The schematic shown here (right) is based on a sketch recently forwarded to me. The system is supposed to provide radiant floor heating to the first and second floors of a building. The basement is heated by fin-tube baseboard.
Other loads include domestic water heating using an indirect tank, and a circuit of tubing located near the building’s footing, which is to prevent frost heaves in the very cold climate where this building is located.
Given these requirements, how might you redesign this system?
The GlitchesThere are several things wrong with the original layout:
1. There will be very little flow to the radiant floor circuits given the way they are piped. The vast majority of the flow created by the circulator will simply bypass the relatively high hydraulic resistance of the radiant floor circuits and flow through the low resistance “bypass” piping.

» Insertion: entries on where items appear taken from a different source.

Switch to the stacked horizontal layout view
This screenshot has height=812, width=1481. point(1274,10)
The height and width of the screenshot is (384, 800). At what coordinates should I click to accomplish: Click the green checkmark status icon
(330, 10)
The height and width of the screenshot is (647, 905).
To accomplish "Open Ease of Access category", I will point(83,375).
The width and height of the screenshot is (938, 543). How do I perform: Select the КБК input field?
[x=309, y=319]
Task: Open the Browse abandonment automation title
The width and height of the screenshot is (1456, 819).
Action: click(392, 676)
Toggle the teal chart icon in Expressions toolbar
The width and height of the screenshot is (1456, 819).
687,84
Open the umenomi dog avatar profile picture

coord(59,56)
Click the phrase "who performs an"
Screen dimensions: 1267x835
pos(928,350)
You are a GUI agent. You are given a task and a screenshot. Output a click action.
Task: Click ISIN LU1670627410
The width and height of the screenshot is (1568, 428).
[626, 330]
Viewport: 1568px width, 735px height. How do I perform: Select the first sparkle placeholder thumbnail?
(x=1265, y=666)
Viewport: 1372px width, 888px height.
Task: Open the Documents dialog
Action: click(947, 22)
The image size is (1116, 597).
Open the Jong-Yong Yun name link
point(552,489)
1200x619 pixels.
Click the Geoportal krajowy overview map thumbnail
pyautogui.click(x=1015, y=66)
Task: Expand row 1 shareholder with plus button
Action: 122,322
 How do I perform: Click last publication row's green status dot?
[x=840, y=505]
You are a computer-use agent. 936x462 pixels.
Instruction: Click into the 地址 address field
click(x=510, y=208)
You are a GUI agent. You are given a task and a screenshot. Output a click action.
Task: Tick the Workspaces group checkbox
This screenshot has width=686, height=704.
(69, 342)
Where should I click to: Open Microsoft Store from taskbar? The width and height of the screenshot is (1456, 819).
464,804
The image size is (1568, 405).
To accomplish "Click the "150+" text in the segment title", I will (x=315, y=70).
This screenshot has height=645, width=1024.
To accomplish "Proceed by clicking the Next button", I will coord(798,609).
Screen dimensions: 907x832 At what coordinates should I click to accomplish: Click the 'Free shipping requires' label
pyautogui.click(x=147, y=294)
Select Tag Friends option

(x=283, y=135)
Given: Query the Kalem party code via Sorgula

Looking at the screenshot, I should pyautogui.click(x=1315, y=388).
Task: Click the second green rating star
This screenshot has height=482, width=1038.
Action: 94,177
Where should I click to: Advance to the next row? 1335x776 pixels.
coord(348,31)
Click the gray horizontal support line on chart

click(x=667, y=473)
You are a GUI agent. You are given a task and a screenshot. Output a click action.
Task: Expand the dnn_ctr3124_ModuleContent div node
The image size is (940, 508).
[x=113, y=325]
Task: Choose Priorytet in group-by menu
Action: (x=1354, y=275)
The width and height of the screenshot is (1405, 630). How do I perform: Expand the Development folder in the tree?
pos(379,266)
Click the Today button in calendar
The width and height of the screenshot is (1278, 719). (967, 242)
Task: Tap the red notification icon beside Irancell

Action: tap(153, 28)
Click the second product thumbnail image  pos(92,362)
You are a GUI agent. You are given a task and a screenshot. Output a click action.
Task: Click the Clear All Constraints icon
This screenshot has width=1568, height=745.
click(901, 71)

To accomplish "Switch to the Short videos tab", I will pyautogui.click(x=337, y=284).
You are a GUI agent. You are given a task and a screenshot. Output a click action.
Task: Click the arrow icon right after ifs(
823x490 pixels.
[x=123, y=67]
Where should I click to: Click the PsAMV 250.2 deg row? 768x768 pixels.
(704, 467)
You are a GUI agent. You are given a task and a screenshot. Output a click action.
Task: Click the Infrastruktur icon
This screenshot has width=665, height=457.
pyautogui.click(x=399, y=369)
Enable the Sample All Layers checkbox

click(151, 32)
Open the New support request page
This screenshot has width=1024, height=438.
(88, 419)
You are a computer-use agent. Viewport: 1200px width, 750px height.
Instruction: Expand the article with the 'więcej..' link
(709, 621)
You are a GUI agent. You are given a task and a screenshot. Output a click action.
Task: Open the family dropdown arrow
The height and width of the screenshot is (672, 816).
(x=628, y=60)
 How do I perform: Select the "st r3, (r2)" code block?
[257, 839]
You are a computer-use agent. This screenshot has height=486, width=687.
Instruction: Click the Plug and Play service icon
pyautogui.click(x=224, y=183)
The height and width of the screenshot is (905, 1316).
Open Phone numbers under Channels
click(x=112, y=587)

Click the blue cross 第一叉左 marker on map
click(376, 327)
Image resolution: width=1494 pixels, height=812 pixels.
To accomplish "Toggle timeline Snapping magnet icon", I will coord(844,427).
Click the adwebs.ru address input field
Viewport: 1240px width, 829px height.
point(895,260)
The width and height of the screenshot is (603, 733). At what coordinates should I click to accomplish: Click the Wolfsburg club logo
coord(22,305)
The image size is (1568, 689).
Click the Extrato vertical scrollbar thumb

2. The single three-way thermostatic mixing valve does not protect the conventional boiler from low-temperature return water. This will lead to sustained flue gas condensation and corrosion in the boiler and its vent piping.
3. The coil in the indirect water heater is piped in reverse. Hot water from the boiler should enter the upper coil connection to provide counterflow heat exchange within the tank.
4. The diverter valve at the top of the schematic is supposed to allow or prevent flow through the baseboard circuits. However, it is not piped properly. The hot water should enter the “common” (AB) port. The B port should connect to the bypass line, and the A port to the baseboard supply. Ultimately, it would be easier to just eliminate this valve and use another circulator to handle the baseboard zone.
The FixesThe corrections I’m suggesting are shown here (right):
1. The cast-iron boiler has a very low head loss characteristic. When combined with low loss supply and return headers, there is good hydraulic separation between the various load circulators. This eliminates the need to use a primary / secondary loop.
2. I also opted for a motorized three-way mixing valve, which has the “smarts” to properly protect the boiler from sustained flue gas condensation when necessary. The two manifold stations are connected in parallel along with a flow balancing valve with visual flow indicator on each station. No differential pressure control is needed since both manifold stations operate as one zone.
3. The piping of the coil heat exchanger within the indirect water heater has been corrected.
4. Purging valves have been added to each load circuit.
5. A microbubble air separator has been added. It is piped such that flow from the boiler passes through it during both space-heating and domestic water-heating modes.
6. Insulation has been added to the piping used for the DHW mode. This reduces unwanted heat loss during nonspace-heating periods.